### SOURCE EXTRACT
□ □ □ □ □

Research Brief: Students’ understanding of the carbon cycle and global climate change
Global climate change is a serious problem that requires the involvement of a scientifically literate public to solve. But what does the public understand about this complex issue and its relationship to the combustion of fossil fuels?
We have been investigating this question by studying how incoming freshmen at Michigan State University make sense of standard representations of the global carbon cycle. The incoming freshmen represent the college-bound public who have high school degrees. We asked them about the carbon cycle because the carbon cycle explains the cause of global climate change – the addition of CO2 into the atmosphere from the combustion of fossil fuels – and provides a framework for evaluating options for its mitigation.
The carbon cycle can be thought of as pools and fluxes. The pools are reservoirs of carbon, such as vegetation and soil (which contain carbon in the form of organic substances) and the atmosphere (which contains carbon in the form of carbon dioxide and methane). Fluxes are processes that move carbon between pools such as photosynthesis and combustion. Below is a widely used representation of the carbon pools and fluxes that interact with the atmosphere.
Interpreting representations of the carbon cycle and using the representations to evaluate claims requires that people:
- Know what kinds of substances are found in each pool.
- Relate what they learned about the flux processes at the human scale to the global scale.
- Understand the relationships between flux rates, changes in flux rates, and pool sizes.

□ □ □ □ □

### DATASET CONTENT
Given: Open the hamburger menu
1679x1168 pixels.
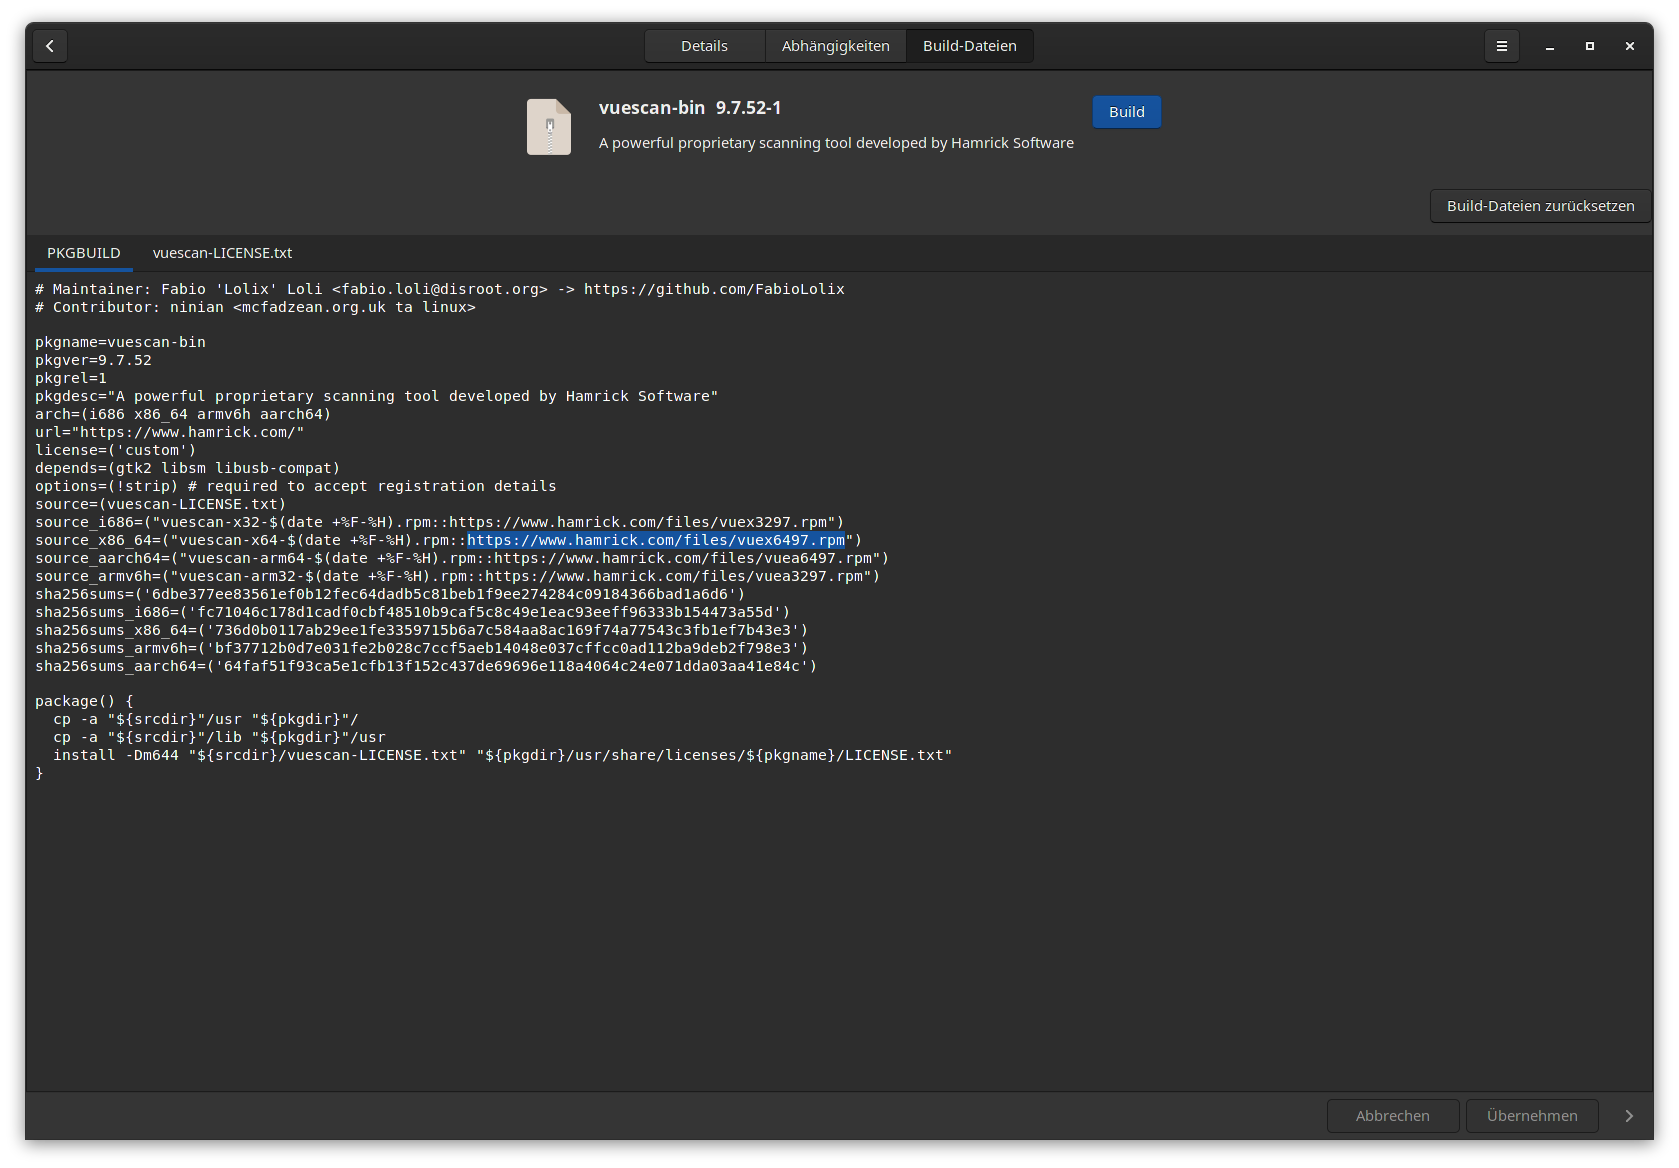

□ □ □ □ □

### EXERCISE
Answer these questions using the research brief on the carbon cycle:
1. Which students did the researchers study?
2. Which two processes are given as examples of fluxes?
3. In what forms does the atmosphere contain carbon?

### SOLUTION
1. Incoming freshmen at Michigan State University.
2. Photosynthesis and combustion.
3. Carbon dioxide and methane.